PROBLEM REQUIREMENTS
Please say where the film page on Parie places the special pre-release premiere show.

PAGE
##############################
- Directed by: Sudheer Attavar
- Written by: Sampanna Mutalik
- Produced by: M C Gowda; Ramakrishna Bhat; Nithyanand N; Mogan Babu; Divija K;
- Starring: Rakesh Adiga Naga Kiran Nivedhitha
- Cinematography: Ananth Urs
- Edited by: Vidyadhar Shetty
- Music by: Veer Samarth
- Release date: 27 April 2012;
- Country: India
- Language: Kannada

= Parie =

Parie is a 2012 Indian Kannada-language romance film starring Rakesh Adiga and Nivedhitha. The film is directed by Sudheer Attavar and Veer Samarth is the music director. In total, there are seven producers for this movie. Veterans M. S. Sathyu and Nimay Ghosh were hired for art direction and cinematography respectively. The film made its theatrical release on 27 April 2012.

== Cast ==
- Rakesh Adiga as Bharadhwaj
- Nivedhitha as Parie
- Usha Uthup
- Naga Kiran as Chandru
- Harshika Poonacha as Sumedha
- Vikram Udayakumar
- Sharath Lohitashwa
- Srinivas Prabhu
- Hemangini Ka as in a cameo appearance

==Soundtrack==

| No. | Title | Lyrics | Singer(s) | Length |
|---|---|---|---|---|
| 1. | "Mugilina Maathu" | Sudheer Attavar | Udit Narayan, Sadhana Sargam | 4:27 |
| 2. | "Mirugutide Yedeyolage" | Sudheer Attavar | Shaan, Gayatri Iyer | 5:17 |
| 3. | "Kandikeri Hudugaranna" | Sudheer Attavar | Priya Himesh | 5:08 |
| 4. | "Ninna Premada Pariya" | K S Narasimha swamy | S. P. Balasubrahmanyam | 4:19 |
| 5. | "Ashada Kaledaithe" | Sudheer Attavar | B. K. Sumitra, Manikka Vinayagam, Mysore Janni, Samanvitha | 4:52 |
| 6. | "Jhoom Jhoom Zara" | Sudheer Attavar | Usha Uthup | 5:44 |
| Total length: |  |  |  | 29:07 |

== Release and reception ==
The film, for the first time in the Kannada film industry, had a special pre-release premiere show held in Mumbai on 15 April 2012. Arranged and hosted by M. S. Sathyu and the director Sudhir Attavar, the venue was at Cinemax Multiplex in Andheri.
##############################
MATERIAL PROVIDED
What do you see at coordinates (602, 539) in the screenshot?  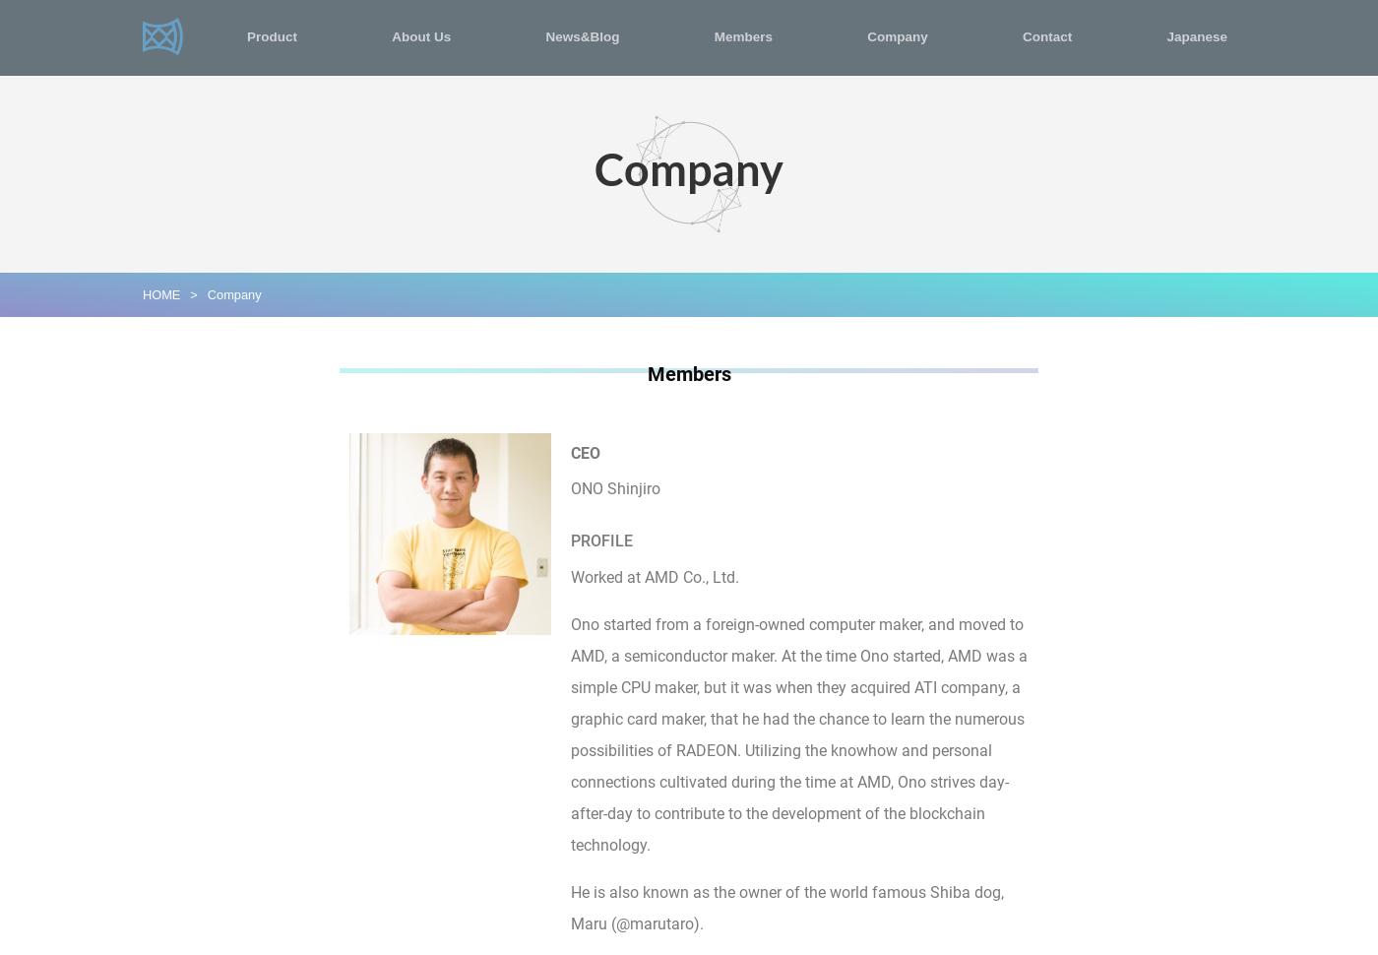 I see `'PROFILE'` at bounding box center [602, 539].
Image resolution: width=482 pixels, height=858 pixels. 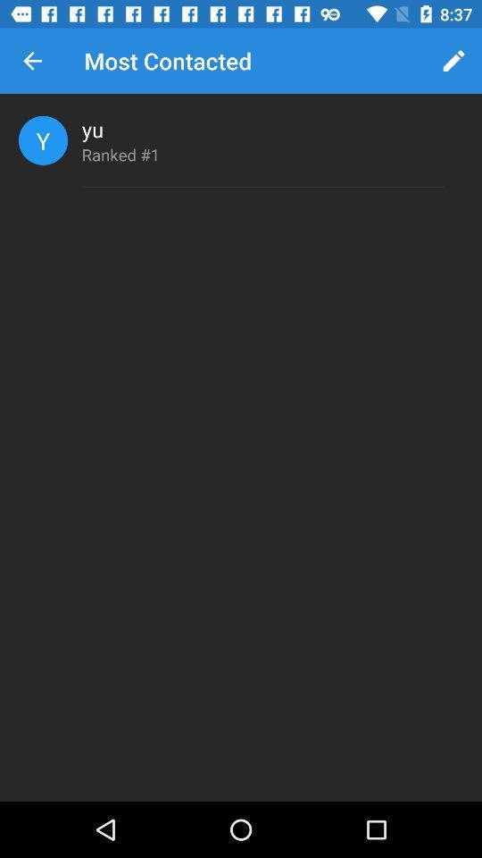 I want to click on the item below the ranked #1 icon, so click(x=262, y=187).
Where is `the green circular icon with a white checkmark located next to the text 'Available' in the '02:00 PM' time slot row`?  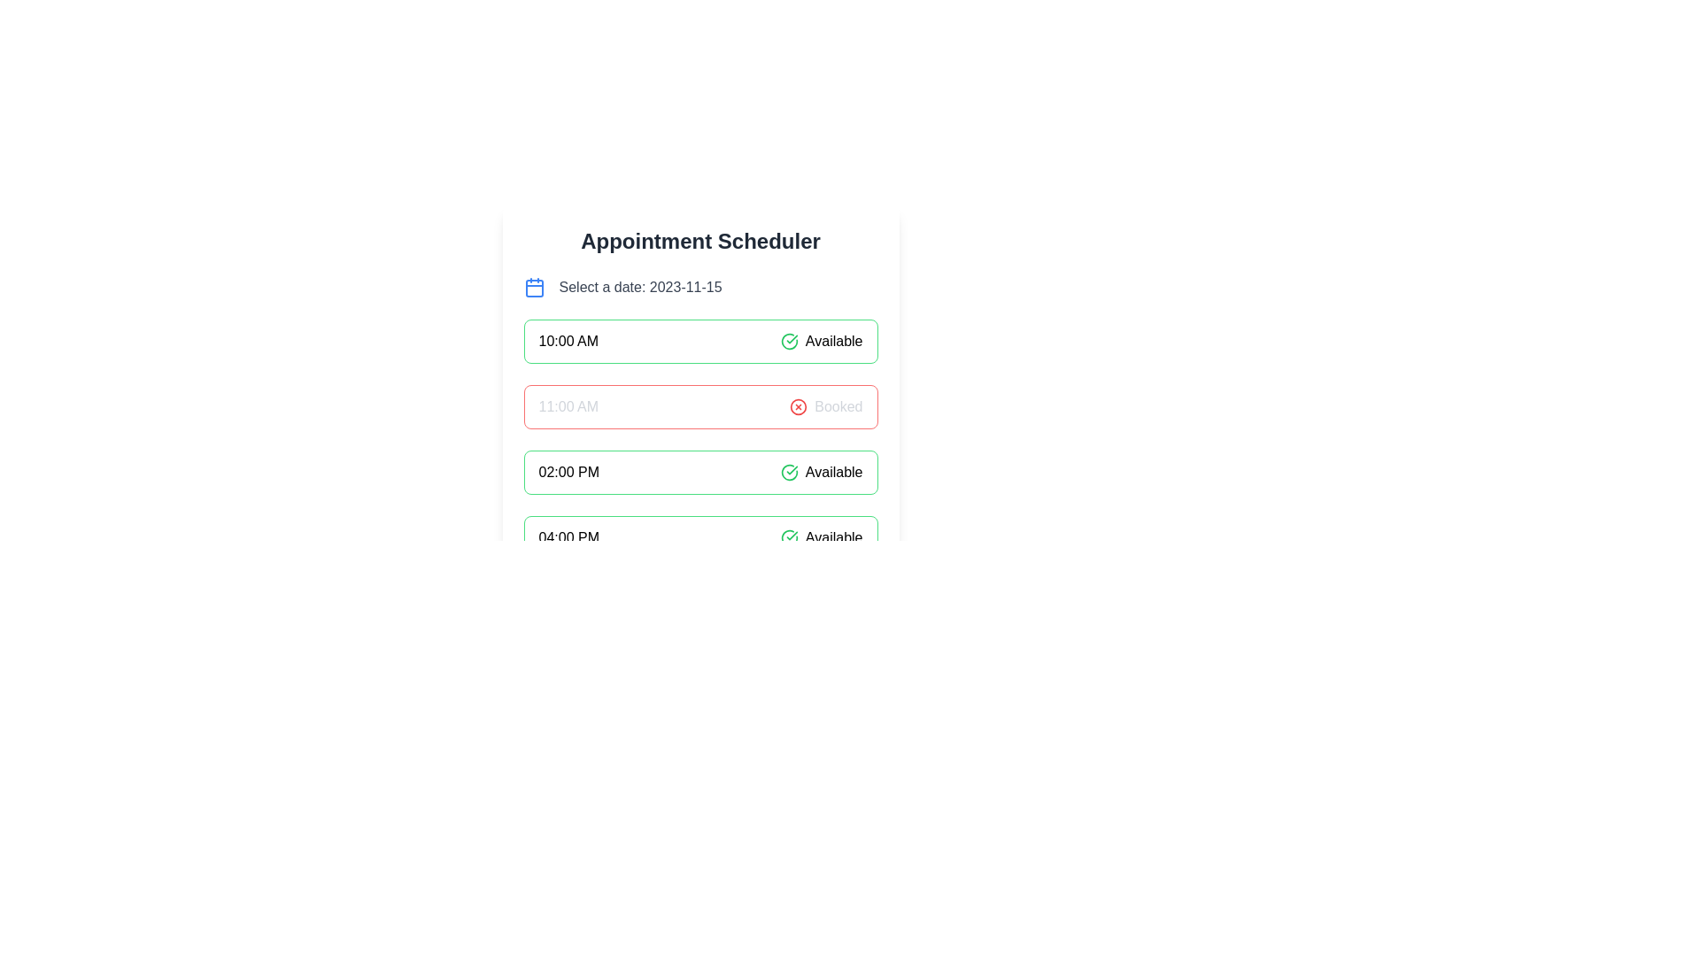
##############################
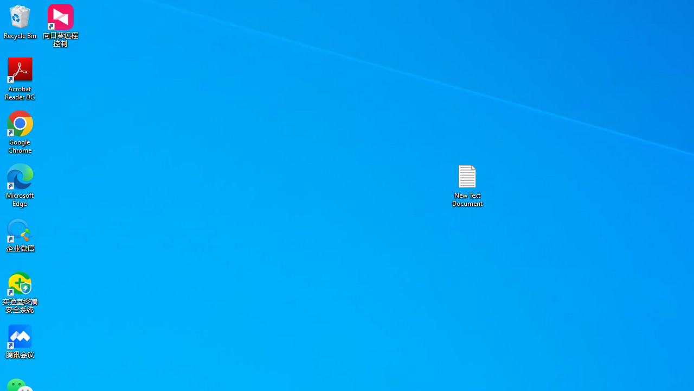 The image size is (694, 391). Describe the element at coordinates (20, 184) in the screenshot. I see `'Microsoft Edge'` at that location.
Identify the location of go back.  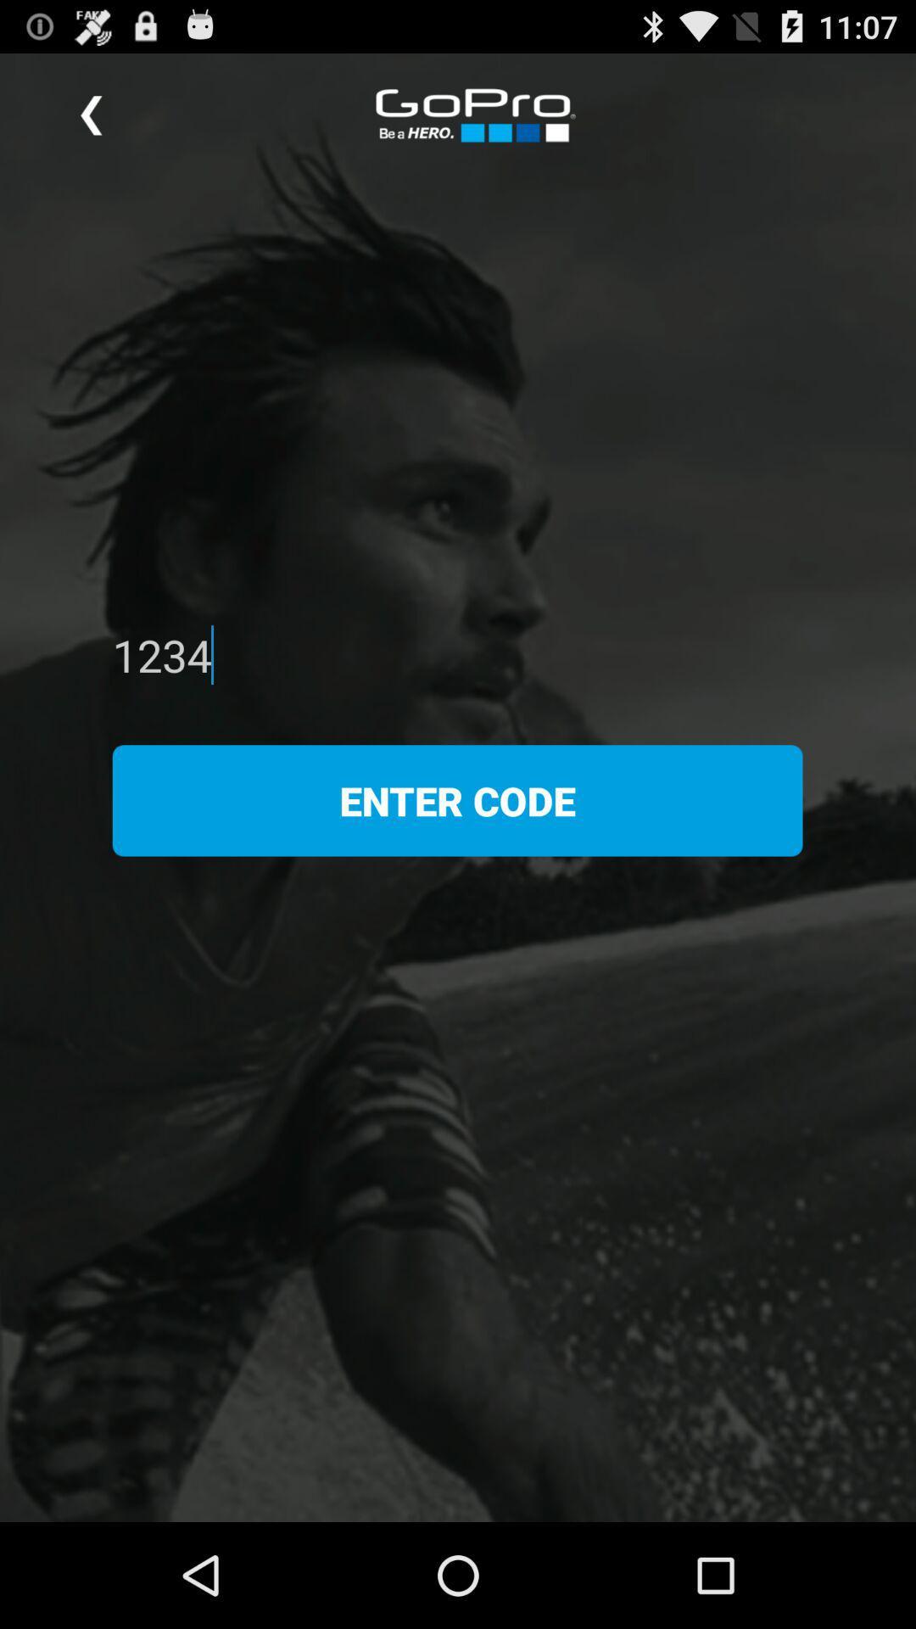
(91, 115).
##############################
EXERCISE RESULT
At Cinemax Multiplex in Andheri, Mumbai.